Während sich die Männer in die langen Zahlenkolonnen vertieften, trat Kerulen an den Pilotron, den automatischen Astropiloten. Das U-förmige Gehäuse des Pilotrons befand sich im Zentrum des ovalen Steuerraumes. Auf seiner polierten Oberfläche waren zahlreiche Hebel, Klinken, Skalen, Knöpfe, Tasten und verschiedenartige Kontrollämpchen angeordnet. Außerdem waren Tabellen, Diagramme, Sicherungen und das Glas mehrerer kleiner Bildschirme und Oszillographen sowie einige Mikrophone und Lautsprecher zu erkennen.
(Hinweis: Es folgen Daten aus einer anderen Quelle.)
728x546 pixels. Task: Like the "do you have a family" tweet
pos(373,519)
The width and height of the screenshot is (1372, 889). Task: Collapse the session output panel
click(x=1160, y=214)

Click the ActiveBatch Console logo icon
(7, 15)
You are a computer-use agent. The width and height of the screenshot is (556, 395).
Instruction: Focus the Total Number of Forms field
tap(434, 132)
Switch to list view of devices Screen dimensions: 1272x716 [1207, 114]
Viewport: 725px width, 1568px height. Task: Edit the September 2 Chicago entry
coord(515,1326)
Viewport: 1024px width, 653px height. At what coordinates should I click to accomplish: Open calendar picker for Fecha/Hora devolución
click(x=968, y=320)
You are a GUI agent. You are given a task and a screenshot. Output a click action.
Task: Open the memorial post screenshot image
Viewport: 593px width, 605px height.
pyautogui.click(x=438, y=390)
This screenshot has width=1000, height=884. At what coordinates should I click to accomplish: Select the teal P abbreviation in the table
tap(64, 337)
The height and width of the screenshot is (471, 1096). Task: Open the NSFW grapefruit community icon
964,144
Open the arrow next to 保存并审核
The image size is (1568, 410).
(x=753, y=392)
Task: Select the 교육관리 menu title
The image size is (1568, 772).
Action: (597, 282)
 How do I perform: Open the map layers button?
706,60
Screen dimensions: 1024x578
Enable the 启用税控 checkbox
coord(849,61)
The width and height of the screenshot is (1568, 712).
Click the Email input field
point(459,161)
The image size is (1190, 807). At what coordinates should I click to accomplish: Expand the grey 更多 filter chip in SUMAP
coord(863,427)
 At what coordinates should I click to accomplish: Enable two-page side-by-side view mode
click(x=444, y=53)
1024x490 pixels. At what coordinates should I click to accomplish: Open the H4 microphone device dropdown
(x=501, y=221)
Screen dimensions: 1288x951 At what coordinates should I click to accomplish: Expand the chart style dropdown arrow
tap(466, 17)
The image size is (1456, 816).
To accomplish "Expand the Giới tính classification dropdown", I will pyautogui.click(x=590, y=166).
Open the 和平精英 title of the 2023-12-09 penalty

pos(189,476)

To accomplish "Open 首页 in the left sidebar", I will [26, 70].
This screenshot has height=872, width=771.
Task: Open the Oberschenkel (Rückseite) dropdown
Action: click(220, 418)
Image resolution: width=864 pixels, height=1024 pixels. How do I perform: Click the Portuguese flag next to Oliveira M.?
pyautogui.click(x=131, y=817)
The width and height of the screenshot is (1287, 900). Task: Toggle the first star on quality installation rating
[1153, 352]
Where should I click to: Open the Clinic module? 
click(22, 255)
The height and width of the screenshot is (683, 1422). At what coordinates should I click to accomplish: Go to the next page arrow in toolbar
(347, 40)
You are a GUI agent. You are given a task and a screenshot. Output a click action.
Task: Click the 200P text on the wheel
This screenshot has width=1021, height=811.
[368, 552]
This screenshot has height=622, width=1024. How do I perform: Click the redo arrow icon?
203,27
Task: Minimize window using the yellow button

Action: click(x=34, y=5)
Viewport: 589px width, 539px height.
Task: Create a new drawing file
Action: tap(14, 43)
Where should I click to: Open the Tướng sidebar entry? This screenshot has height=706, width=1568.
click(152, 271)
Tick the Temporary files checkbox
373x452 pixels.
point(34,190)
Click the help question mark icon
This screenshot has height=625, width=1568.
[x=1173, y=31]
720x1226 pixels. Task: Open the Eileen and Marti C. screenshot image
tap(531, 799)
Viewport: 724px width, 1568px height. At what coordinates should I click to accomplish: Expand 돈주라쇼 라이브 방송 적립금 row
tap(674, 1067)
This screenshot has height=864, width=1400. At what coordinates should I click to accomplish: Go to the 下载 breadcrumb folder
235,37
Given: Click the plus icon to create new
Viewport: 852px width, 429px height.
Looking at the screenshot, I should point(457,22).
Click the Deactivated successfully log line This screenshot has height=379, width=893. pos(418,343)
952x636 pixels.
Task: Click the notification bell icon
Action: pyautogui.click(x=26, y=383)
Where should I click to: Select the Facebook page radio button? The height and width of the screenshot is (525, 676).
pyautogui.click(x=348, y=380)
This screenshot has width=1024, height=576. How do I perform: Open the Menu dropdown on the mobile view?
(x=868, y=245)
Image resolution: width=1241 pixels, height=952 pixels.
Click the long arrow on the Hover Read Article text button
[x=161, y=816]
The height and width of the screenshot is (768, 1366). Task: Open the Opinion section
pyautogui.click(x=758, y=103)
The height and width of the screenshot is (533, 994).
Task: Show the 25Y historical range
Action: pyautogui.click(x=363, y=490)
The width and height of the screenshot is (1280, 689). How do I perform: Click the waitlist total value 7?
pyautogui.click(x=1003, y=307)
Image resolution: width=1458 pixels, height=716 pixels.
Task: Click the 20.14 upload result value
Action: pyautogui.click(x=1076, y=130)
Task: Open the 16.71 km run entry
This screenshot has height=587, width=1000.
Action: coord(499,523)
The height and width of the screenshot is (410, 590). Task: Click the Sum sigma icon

Kerulen nahm ebenfalls eine Meßwertkarte, um an Hand der Angaben dem automatischen Piloten die neuen Kurswerte für die bevorstehenden Manöver mitzuteilen. Das Einstellen der entsprechenden Hebel und Klinken und das Niederdrücken einiger Tasten und Knöpfe nahm nur wenige Minuten in Anspruch. Danach blieben noch bis zum Beginn des Manövers einige Minuten Zeit. Kerulen, der die Einstellungen am Pilotron stehend vorgenommen hatte, ließ sich abwartend in seinem Kommandosessel an der offenen Seite des U-förmigen Pultes nieder.